**Directions:** When you reach the line with "Click the reviewer name Lara" in the records below, begin transcribing exactly and continue up to and including the line with "Open the Charts menu", leaving out every picture.
··· Records supplied
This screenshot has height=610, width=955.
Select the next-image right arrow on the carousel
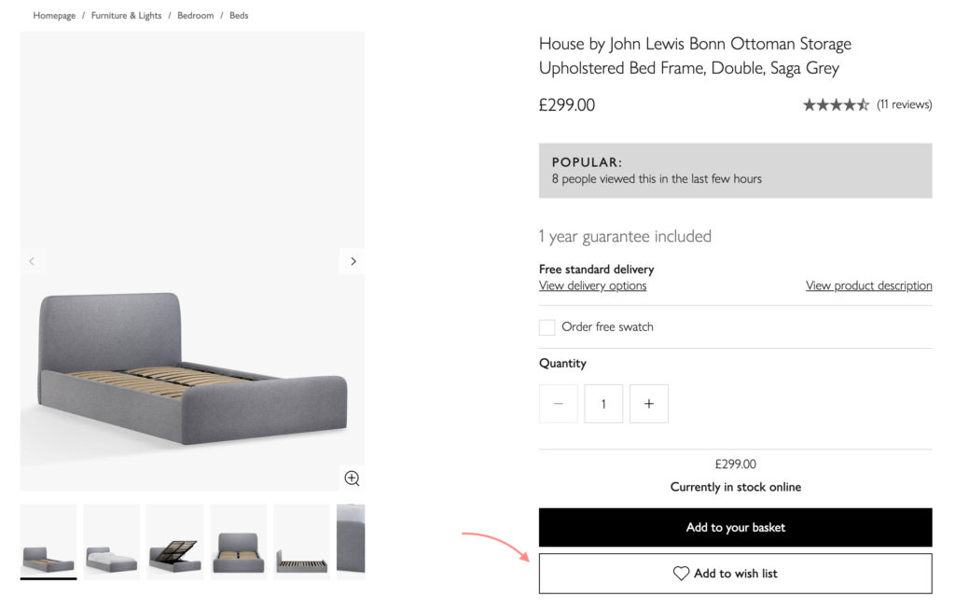point(353,261)
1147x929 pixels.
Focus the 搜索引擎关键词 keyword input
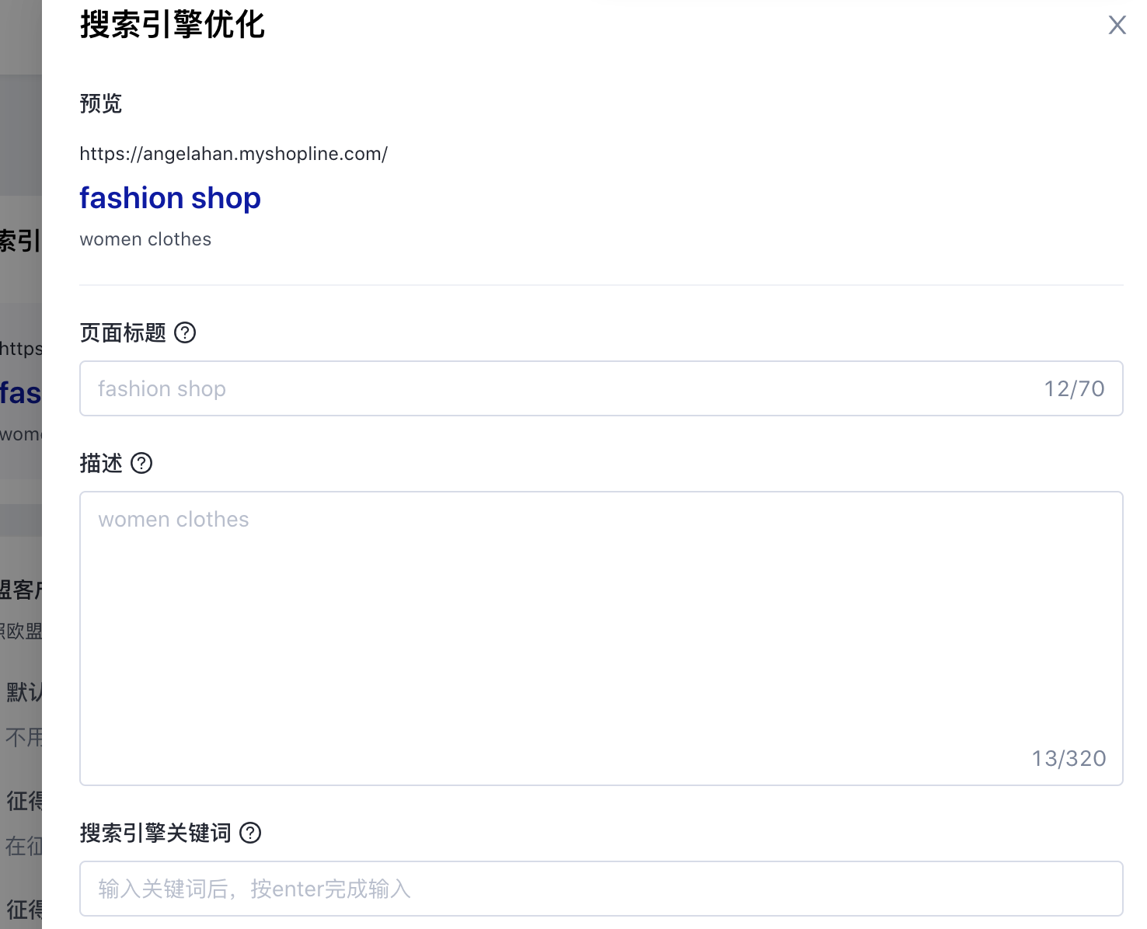600,889
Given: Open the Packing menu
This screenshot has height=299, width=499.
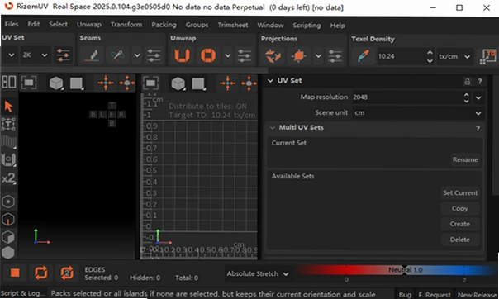Looking at the screenshot, I should [x=164, y=25].
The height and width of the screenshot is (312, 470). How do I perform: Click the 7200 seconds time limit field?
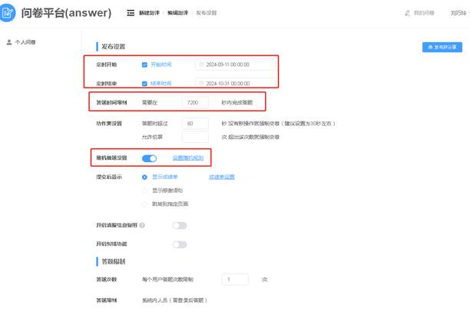pyautogui.click(x=195, y=102)
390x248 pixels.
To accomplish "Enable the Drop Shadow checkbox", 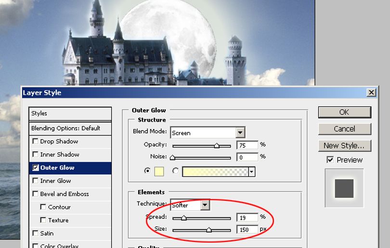I will coord(35,141).
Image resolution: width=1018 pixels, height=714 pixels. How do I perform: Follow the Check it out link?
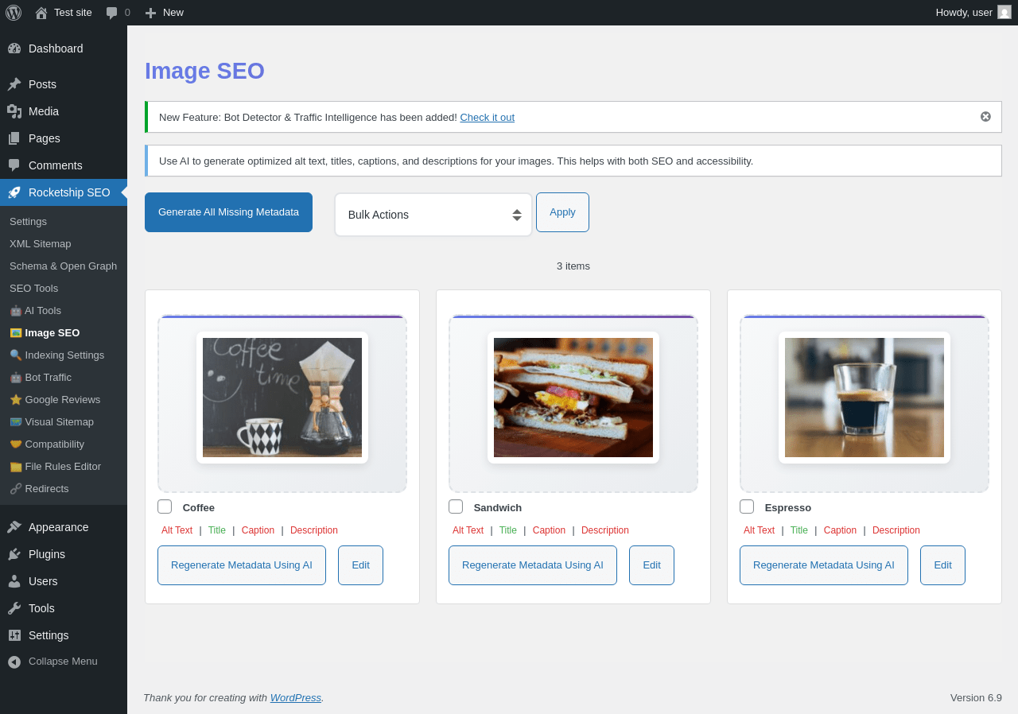487,117
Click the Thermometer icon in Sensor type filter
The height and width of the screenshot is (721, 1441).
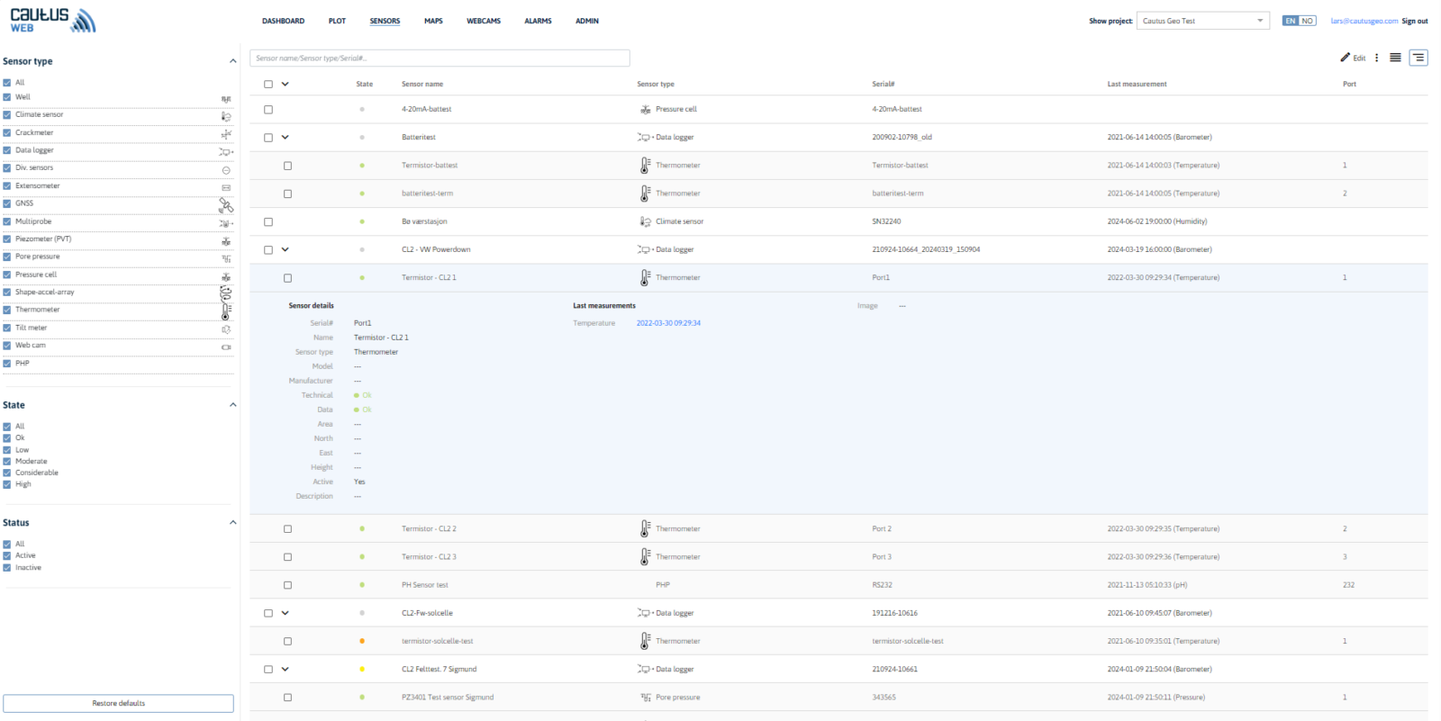pos(226,311)
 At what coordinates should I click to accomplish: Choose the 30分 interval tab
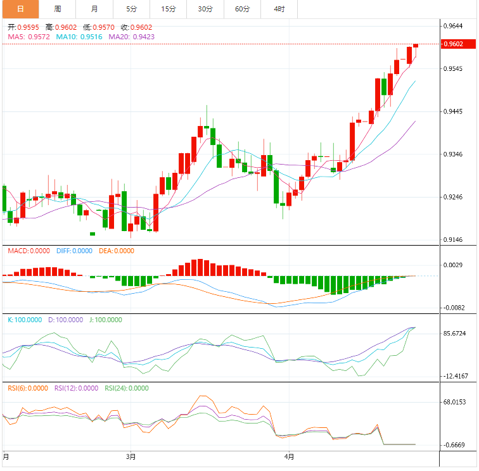205,9
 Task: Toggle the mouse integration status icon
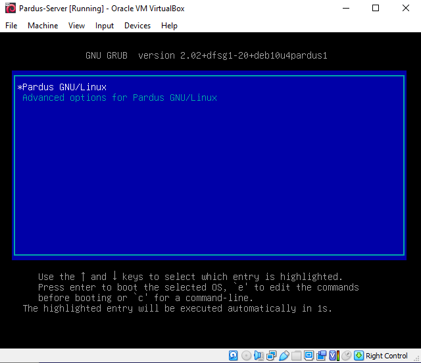click(x=346, y=356)
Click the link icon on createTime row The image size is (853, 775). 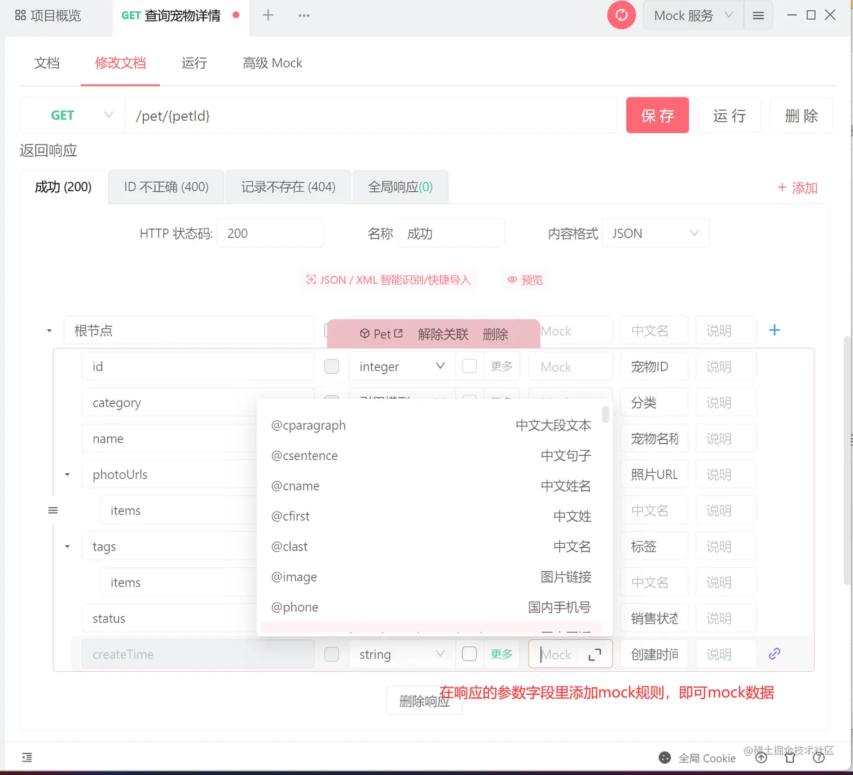tap(774, 654)
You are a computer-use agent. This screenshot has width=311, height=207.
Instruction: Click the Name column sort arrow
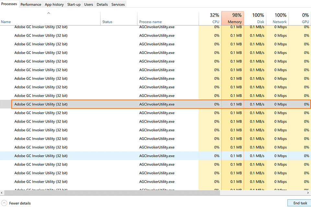pyautogui.click(x=48, y=13)
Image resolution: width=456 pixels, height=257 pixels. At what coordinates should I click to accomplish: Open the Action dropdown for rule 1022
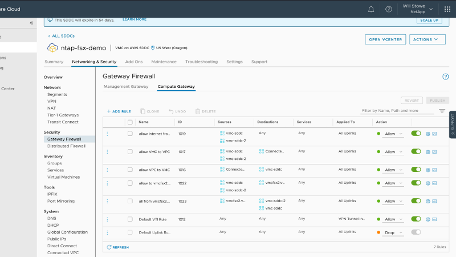pos(393,183)
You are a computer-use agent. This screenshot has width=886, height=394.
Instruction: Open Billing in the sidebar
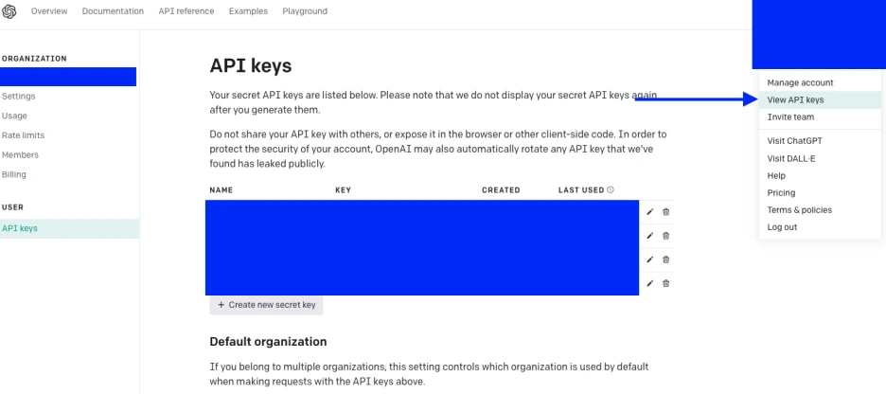(14, 174)
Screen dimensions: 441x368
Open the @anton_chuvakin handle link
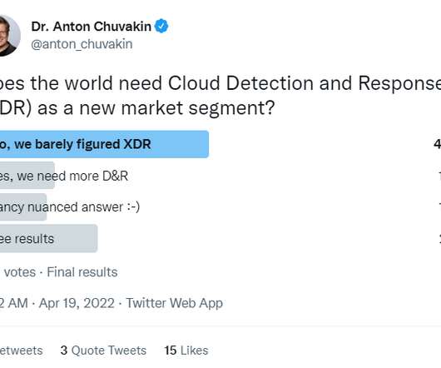tap(82, 44)
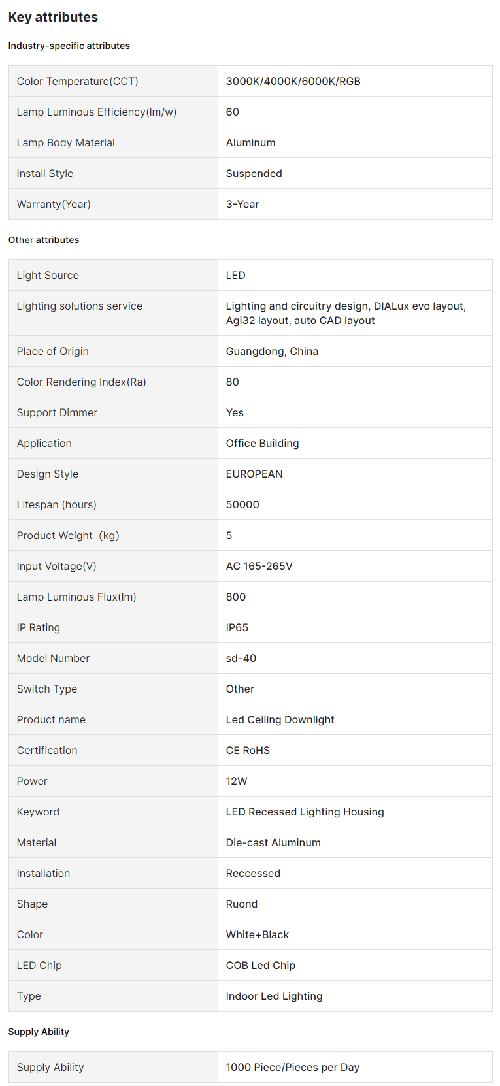The image size is (500, 1086).
Task: Click the "Lamp Body Material" label cell
Action: coord(65,143)
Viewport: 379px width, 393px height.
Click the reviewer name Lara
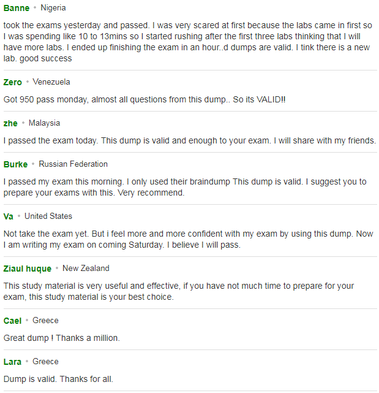pos(12,362)
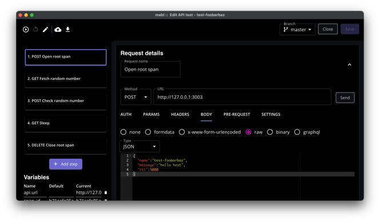Click the cloud upload icon
The height and width of the screenshot is (222, 380).
click(x=58, y=30)
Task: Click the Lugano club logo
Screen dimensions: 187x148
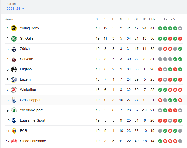Action: click(14, 69)
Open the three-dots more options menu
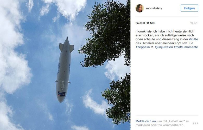Image resolution: width=203 pixels, height=130 pixels. point(196,123)
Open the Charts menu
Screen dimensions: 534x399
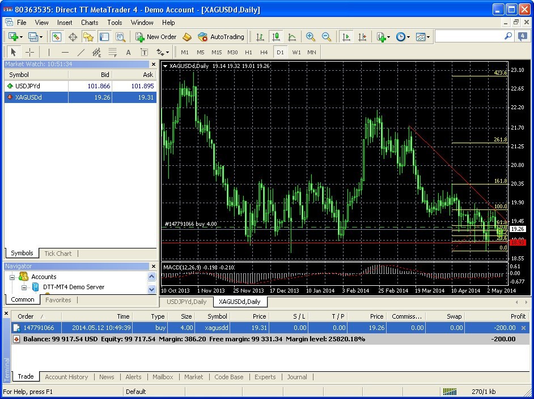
······
**Written reply:**
Click the reviewer name Lara
pos(12,362)
Click the cloud upload icon
The height and width of the screenshot is (222, 380).
click(x=58, y=30)
Task: Click the Lugano club logo
Screen dimensions: 187x148
Action: click(14, 69)
Open the three-dots more options menu
Image resolution: width=203 pixels, height=130 pixels. point(196,123)
Open the Charts menu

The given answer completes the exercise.